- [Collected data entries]
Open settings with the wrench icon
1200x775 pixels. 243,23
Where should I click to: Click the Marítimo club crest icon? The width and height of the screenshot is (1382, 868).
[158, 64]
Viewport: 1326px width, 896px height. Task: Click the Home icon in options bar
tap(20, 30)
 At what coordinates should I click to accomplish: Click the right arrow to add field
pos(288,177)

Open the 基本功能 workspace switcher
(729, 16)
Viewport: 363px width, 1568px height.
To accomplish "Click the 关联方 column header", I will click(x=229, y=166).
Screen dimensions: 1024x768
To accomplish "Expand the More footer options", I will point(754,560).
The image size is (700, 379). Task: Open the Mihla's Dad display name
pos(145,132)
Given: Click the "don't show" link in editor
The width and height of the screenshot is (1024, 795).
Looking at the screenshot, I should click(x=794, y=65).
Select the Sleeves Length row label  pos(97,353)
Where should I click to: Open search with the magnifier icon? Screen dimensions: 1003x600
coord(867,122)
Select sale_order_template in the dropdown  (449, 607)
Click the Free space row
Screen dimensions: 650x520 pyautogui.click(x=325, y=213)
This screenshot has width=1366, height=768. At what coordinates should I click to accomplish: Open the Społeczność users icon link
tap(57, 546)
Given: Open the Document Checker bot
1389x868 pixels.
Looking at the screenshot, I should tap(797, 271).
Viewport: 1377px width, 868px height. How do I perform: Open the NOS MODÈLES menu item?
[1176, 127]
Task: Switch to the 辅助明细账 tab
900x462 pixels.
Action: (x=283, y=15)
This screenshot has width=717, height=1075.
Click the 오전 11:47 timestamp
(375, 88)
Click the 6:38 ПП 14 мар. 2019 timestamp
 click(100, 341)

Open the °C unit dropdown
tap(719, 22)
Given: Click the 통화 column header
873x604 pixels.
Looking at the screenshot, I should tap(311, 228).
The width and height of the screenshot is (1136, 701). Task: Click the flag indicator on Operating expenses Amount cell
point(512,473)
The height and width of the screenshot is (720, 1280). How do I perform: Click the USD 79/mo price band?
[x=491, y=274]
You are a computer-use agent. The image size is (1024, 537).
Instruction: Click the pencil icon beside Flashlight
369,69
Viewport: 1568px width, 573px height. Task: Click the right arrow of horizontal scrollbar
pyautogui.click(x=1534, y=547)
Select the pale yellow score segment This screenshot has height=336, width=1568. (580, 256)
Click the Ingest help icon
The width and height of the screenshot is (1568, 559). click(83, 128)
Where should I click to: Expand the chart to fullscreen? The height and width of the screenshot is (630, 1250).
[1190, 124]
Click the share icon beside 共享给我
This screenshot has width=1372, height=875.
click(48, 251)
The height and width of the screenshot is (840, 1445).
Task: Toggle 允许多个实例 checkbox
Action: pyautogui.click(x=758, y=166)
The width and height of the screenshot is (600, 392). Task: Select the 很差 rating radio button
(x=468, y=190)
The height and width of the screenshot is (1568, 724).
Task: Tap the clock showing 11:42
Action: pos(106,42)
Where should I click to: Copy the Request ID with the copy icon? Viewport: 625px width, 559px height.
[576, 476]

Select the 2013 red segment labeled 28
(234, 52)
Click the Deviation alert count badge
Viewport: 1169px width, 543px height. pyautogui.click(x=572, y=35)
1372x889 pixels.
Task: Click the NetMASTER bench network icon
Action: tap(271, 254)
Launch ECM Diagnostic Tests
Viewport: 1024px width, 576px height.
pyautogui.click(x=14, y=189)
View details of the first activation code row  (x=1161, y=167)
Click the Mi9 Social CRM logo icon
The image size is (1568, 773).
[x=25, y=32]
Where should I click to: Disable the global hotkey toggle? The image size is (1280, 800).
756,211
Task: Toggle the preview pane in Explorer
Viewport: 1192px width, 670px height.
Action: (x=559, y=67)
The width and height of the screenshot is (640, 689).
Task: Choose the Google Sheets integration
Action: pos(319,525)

- [Problem to solve] Each line of the data that has the string "header" should be returned.

- [Written answer]
To accomplish "Click the 关联方 column header", I will click(x=229, y=166).
Given: Click the 통화 column header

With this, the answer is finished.